LUCROS NA RESTAURAÇÃO COMPROMETIDOS NÃO SÃO SÓ PROBLEMA NACIONAL
Instado pela The Mag, by Flash! a revelar dados concretos do que aflige a maioria dos chefs, como Vítor Sobral, Rui Paula ou Ljubomir Stanisic, que têm vindo a público acusar o governo e as sua políticas fiscais, o chef luso-argentino fala, com dados concretos: "Tive quebras de lucro superiores a 50% em média nos últimos cinco anos. A subida de preços dos produtos muitas vezes são trespassados para o preço final ou se são isso faz subir o valor do preço cobrado ao cliente. Não posso pagar o ordenado mínimo porque ninguém trabalha por aquele ordenado. Para mim não é um problema encontrar pessoas para trabalhar, o meu problema é mantê-los. Tenho sempre pessoas que querem trabalhar comigo nos projetos, mas depois a carga de impostos que tenho de pagar é inacreditável".
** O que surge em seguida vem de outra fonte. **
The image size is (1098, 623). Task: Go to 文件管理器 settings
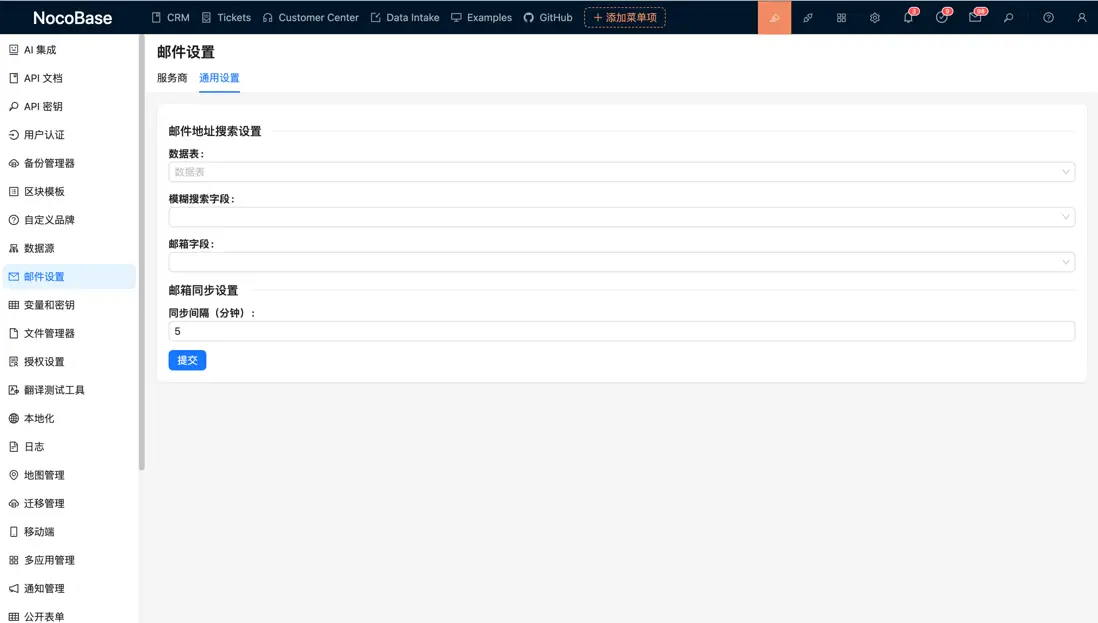(x=55, y=333)
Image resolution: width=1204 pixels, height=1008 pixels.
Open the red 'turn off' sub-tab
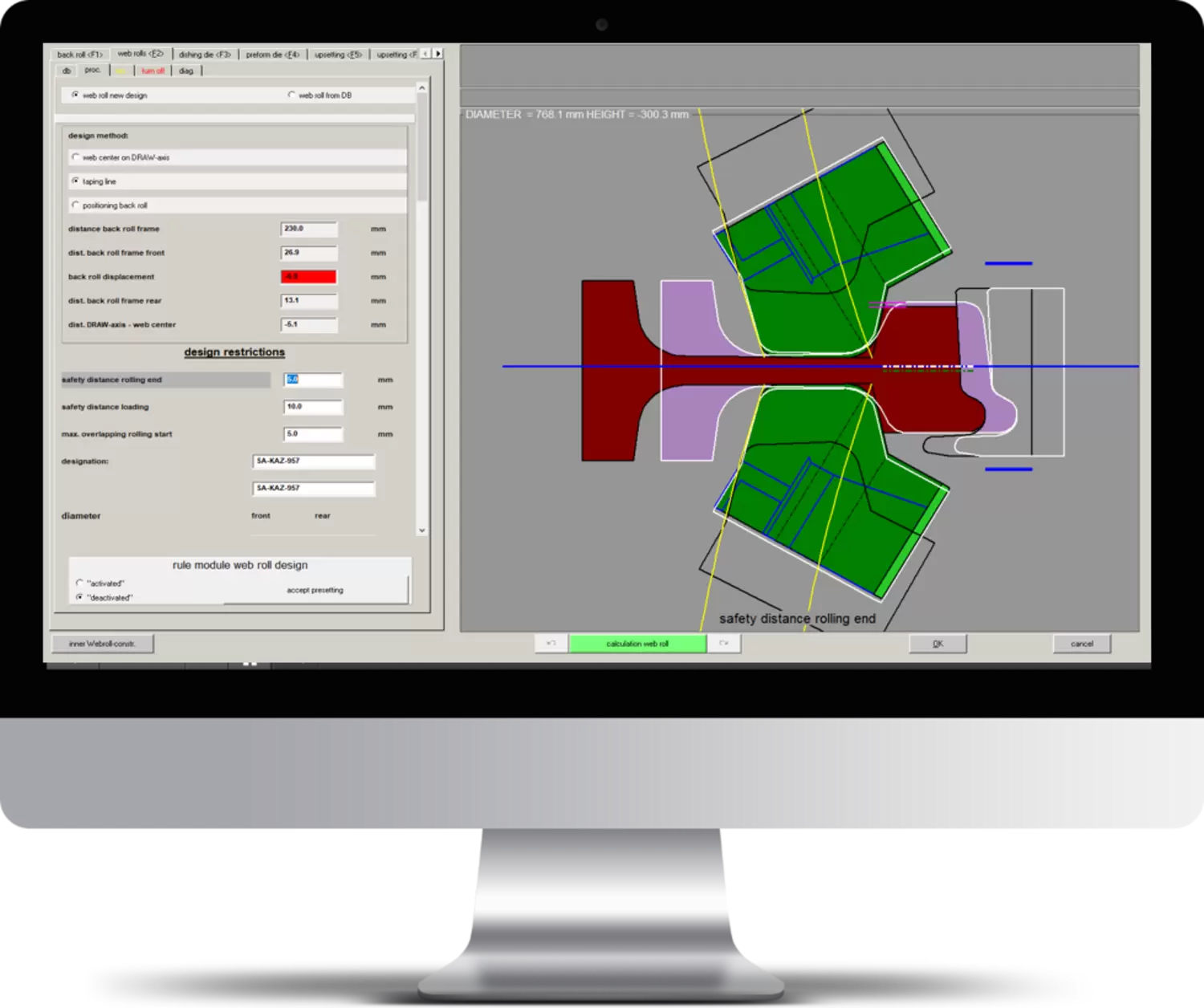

Chakall alerta para o facto de que os custos elevados e a carga fiscal alta não são um drama exclusivamente nacional. "Atenção, isto não é só um problema de Portugal. Já tive restaurantes na Alemanha e é demais. A subida dos preços de todos os produtos primários. Se aumentas os preços das refeições para acompanhar o preço dos produtos base não tens ninguém nos restaurantes. Esse é o problema. Quando faço uma oferta de 50% tenho o restaurante cheio. Se faço uma promoção no 'The Fork' aparecem pessoas, mas o problema não é esse: o problema não é o restaurante, é o preço final para as pessoas", denuncia, acrescentando outro fator que afasta os clientes dos restaurantes: "Os ordenados das pessoas também não subiram comparativamente aos preços das coisas. É uma realidade europeia terrível, não é só de Portugal. A Argentina inclusive está com esses problemas, tenho lá amigos com restaurantes. As pessoas que vivem nos países acham que é um problema apenas do seu país, mas não é".
O popular chef que em tempos correu Portugal de Norte a Sul numa carripana com a sua cadela Pulga, exemplifica o drama que vive, deixando salvaguardas quanto à realidade dos seus colegas: "Não posso falar pelos outros, e também não me estou a queixar, mas a minha margem de lucro hoje em dia é de 5%, fazendo bem as coisas e controlando os custos ao pormenor. Antes da pandemia era 25 ou 30%", revela, deixando um exemplo para reflexão: "Vamos imaginar que, para quem tem um restaurante que faturas 1,5 milhões de euros por ano e pagas 500 mil de impostos diretos e indiretos. Se eu ganhasse 500 mil euros estava feliz, mas tenho sorte porque pago 500 mil euros ao Estado e consegues tirar 50 mil para ti. Não vale a pena".